Barely relevant enough to be ranked, “Teen Party” earns its No. 7 spot due to the fact that I want a space to rant about it. The myriad of problems with this playlist begin with the fact that Ross Lynch, one of the least significant names in pop music, is the featured artist, and the issues just grow from there. The songs are trite and overplayed, and despite the fact that it claims to be a “Halloween-themed” playlist, Bobby Pickett’s “Monster Mash” does not make a single appearance. In my book, that is unforgivable.

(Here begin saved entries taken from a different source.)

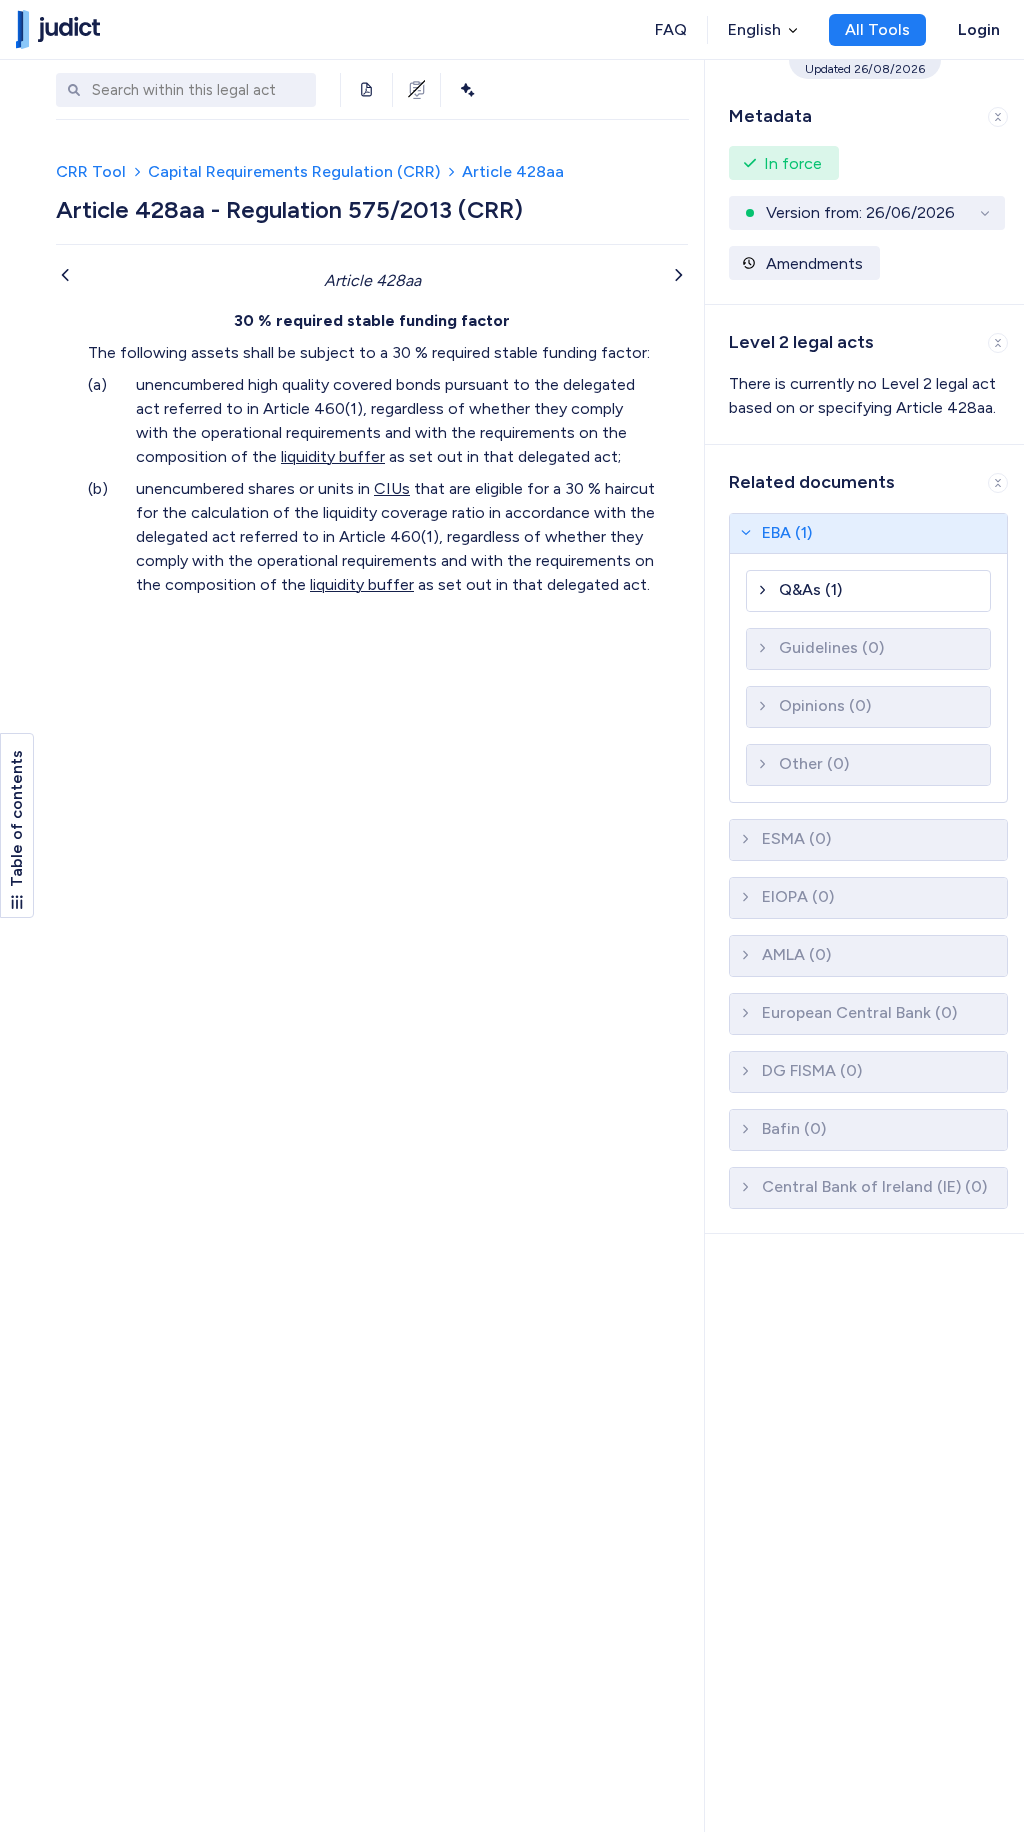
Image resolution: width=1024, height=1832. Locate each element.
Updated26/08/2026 (865, 69)
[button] (864, 112)
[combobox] (199, 90)
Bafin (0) (794, 1128)
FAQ (671, 29)
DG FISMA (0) (812, 1070)
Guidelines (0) (831, 647)
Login (979, 29)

6. “Chillin’ on a Dirt Road”
Country isn’t my favorite genre, but this collection happens to include every single country song that I’ve ever liked, such as catchy, sound-of-summer hits from Sam Hunt, Thomas Rhett and Zac Brown Band. Points are deducted, however, because Mason Ramsey (Walmart yodeling kid) is on here. Enough said.
5. “This is: ‘Hamilton’”
In my research for this column, I followed approximately 15 of my favorite artists who have “This Is” playlists, and “This is: ‘Hamilton’” came out on top. Not only does it include the acclaimed hip-hop soundtrack of the musical, but also the “Hamilton Mixtape” and some of Lin Manuel Miranda’s best “Hamildrops.” Aptly named, the playlist includes the show’s album, as well as the remixes inspired by the original art, demonstrating what “Hamilton” truly is and means to modern culture.
4. “This is: Aretha Franklin”
Fine, I take back my earlier comment. Aretha’s best is too good not to include. I don’t really have much to say about this one except that it’s almost as perfect as Aretha herself. A combination of her most iconic songs, most notably “Respect” and “Think,” and more obscure ones, like her cover of “Let it Be” by The Beatles, it is a feminist power mix for the ages.

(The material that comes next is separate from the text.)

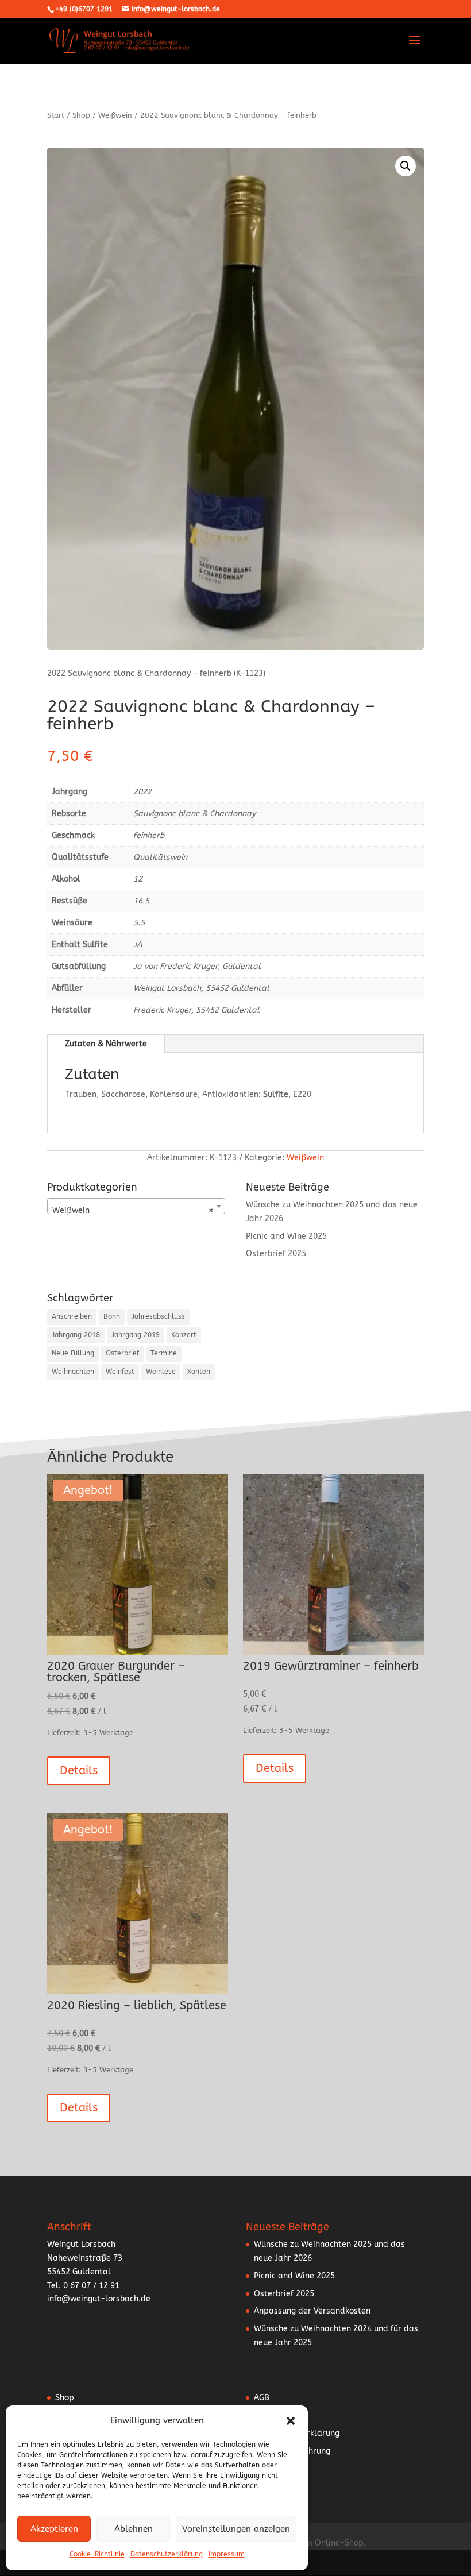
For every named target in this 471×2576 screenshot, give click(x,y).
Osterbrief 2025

3. “Songs to Sing in the Car”
Perhaps the most precisely titled playlist on this list, “Songs to Sing in the Car” evokes the carefree, upbeat feeling of driving with music blasting on the radio. In addition to classic feel-good tunes, the playlist includes a myriad of songs about driving, such as “Life is a Highway,” “Take Me Home, Country Roads” and “Drive My Car.” Spotify was dedicated to the theme here, and I appreciate it.
2. “All Out ’60s”
Similar to the “This Is” series, Spotify created “All Out” playlists for every decade since the 1950s. I listened to all of them, and I am pleased to report that the bright beats of 1960s hits came out on top. This compilation includes the best of the era, with classics from The Beach Boys, The Beatles, Aretha Franklin, Stevie Wonder and more. I hardly skipped any songs while listening, which is a testament to the quality of the music.
1. “Have a Great Day!”
There was no chance that this playlist wouldn’t be ranked No. 1 when I started this venture. Though mostly throwbacks from the likes of ABBA, Paul Simon and more, this mix also includes some more recent upbeat tunes from Andy Grammer, fun. and others. If you start your day with this playlist, you’re practically guaranteed to indeed have a great day.
The views expressed in this column are those of the author and not necessarily those of The Observer.